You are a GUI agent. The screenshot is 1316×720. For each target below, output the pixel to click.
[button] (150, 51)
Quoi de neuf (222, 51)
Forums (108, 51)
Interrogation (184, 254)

* * * * * * * * *

(PROBLEM STATEMENT) Copy out every entry above word for word, changing nothing.

(RESULT FOR THIS TASK)
You are a GUI agent. The screenshot is 1316×720. For each target below, output the pixel to click.
[button] (150, 51)
Quoi de neuf (222, 51)
Forums (108, 51)
Interrogation (184, 254)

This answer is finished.